> [Problem]:
Search the data for "agent". Each line containing it is to be copied.

(Dataset entries)
══════════

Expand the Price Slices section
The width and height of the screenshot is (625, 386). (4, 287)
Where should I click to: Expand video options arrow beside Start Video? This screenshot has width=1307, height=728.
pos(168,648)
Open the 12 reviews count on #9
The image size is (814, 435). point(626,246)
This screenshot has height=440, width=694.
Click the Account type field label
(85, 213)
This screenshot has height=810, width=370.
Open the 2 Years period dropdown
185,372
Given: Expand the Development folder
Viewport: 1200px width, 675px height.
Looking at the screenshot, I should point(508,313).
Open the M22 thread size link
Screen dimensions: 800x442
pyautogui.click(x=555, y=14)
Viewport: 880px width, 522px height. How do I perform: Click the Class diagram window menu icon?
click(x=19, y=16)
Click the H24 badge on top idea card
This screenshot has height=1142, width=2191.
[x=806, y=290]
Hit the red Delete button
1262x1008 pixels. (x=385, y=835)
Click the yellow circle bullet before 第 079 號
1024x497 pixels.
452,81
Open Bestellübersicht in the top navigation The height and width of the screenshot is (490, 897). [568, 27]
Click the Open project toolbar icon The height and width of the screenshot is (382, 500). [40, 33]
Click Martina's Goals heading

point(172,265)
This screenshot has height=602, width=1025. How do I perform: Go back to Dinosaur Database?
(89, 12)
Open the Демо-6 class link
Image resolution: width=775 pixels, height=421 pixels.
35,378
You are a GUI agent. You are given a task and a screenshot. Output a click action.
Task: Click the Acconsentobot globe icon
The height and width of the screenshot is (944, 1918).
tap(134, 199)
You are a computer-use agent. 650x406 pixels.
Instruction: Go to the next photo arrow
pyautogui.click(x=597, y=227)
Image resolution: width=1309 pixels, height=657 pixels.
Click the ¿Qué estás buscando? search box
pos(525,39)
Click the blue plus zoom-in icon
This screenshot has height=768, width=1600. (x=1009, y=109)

══════════

> [Solution for this exercise]:
You are a GUI agent. You are given a task and a screenshot. Output a click action.
You are a computer-use agent. 650x406 pixels.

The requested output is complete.